Some critics of President Donald Trump have accused him of ignoring or undermining the medical experts advising his administration in its response to the coronavirus pandemic.
“Some of my colleagues in the Senate seem to want to paint each of your relationships with our president during this wartime effort as confrontational and lacking consensus,” said Sen. Kelly Loeffler (R-GA).
“Certainly not a confrontational relationship”
Loeffler went on to ask the witnesses if they could “say here to the American people today whether this is true or untrue,” prompting an unequivocal response from Dr. Anthony Fauci.
Testifying before the Senate Committee on Health, Education, Labor, and Pensions remotely via video, the White House coronavirus task force leader said that his “is certainly not a confrontational relationship” with Trump.
“As I have mentioned many times, I give advice and opinion based on evidence-based scientific information,” Fauci added, according to Breitbart. “He hears that. He respects that.”
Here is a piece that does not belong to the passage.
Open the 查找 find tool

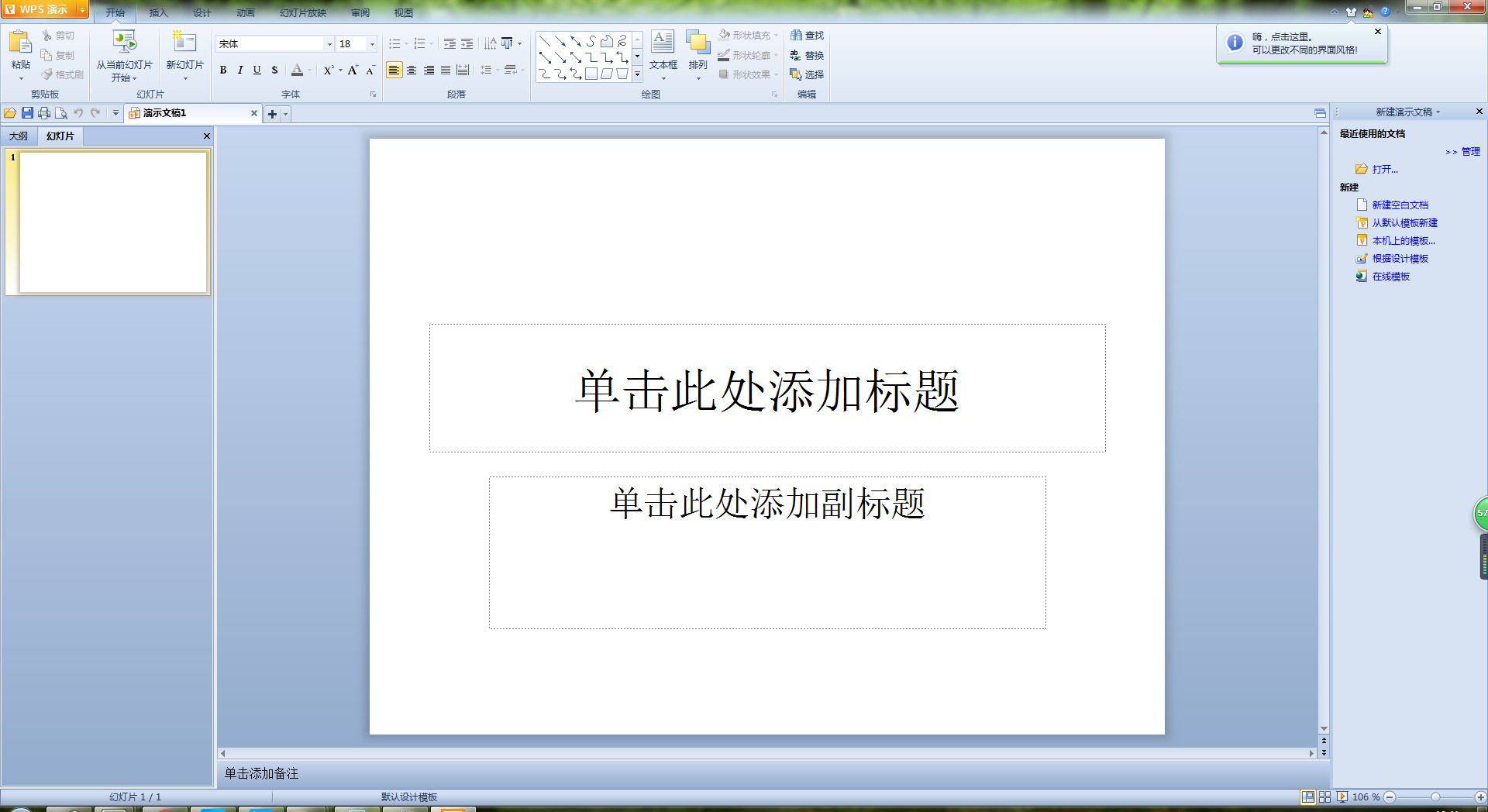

“It’s grounded in data and science”
The director of the U.S. Centers for Disease Control and Prevention (CDC) said he wanted to “echo what Dr. Fauci said” when responding to the same question.
“We’re there to give our best public health advice,” Dr. Robert Redfield explained, according to Breitbart. “That’s what we do. It’s grounded in data and science.”
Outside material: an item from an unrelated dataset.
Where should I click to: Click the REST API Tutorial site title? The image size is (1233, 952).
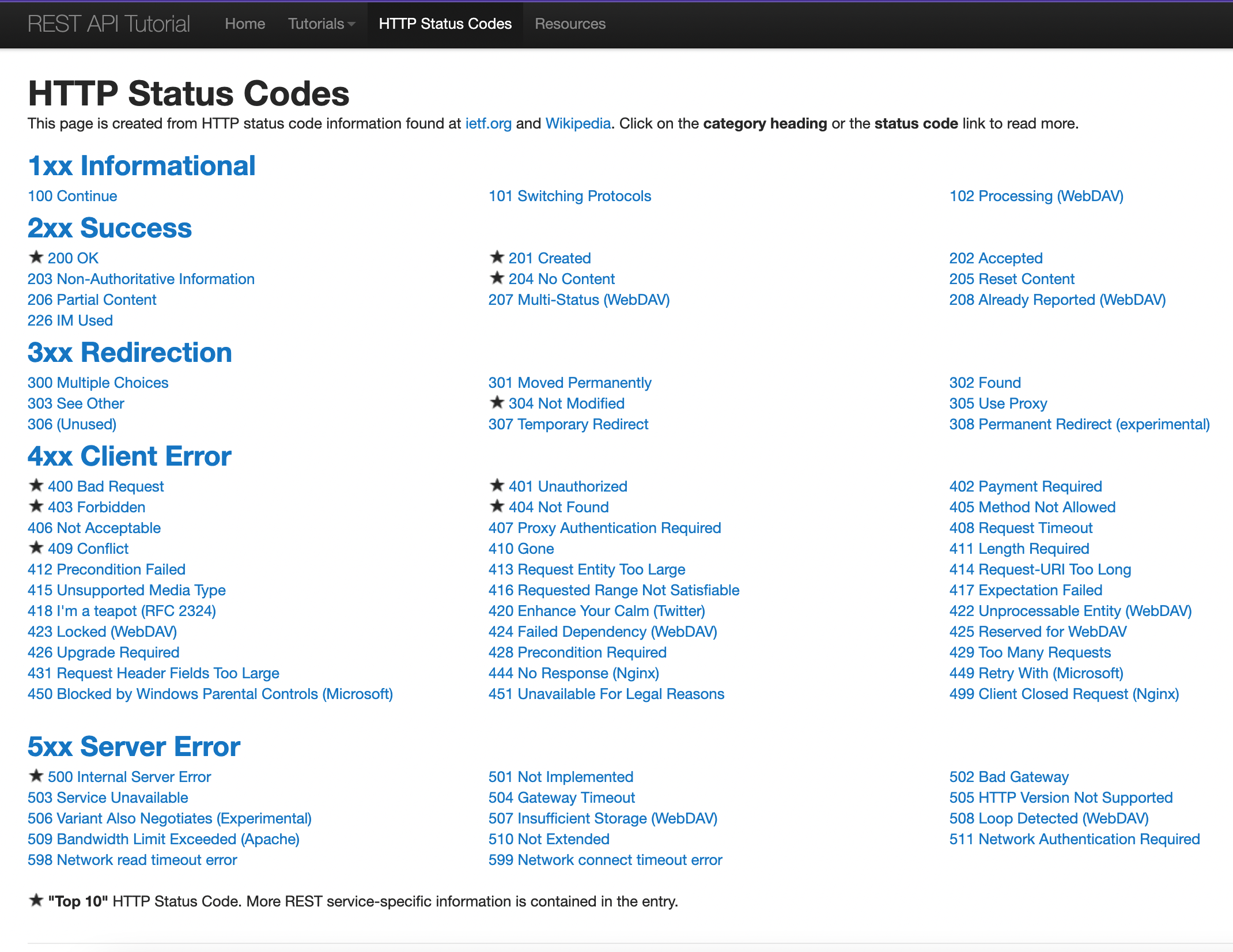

He added that he has “always felt free to give the best public health advice” he deems necessary, noting that those meetings have been handled “in a very professional way.”
Dr. Stephen Hahn, commissioner of the Food and Drug Administration (FDA), said Trump has “listened respectfully” to experts speaking on the matter. “I have given him my honest answers rooted in data and science,” he said.
“A productive working relationship”
Finally, the Department of Health and Human Services’ Dr. Brett Giroir offered his opinion, as Breitbart noted. He described having “a productive working relationship” with Trump, Vice President Mike Pence, and other members of the coronavirus task force.
In late March, Fauci confirmed that he “argued strongly” against scaling back existing social distancing guidelines, noting that the president “did listen” to the evidence being presented, according to TIME magazine.
Though some in the Democratic Party or mainstream media might want to seize on this crisis to paint Trump as dismissive toward the experts in his inner circle, Fauci and others continue to make it clear that they have experienced no such reception.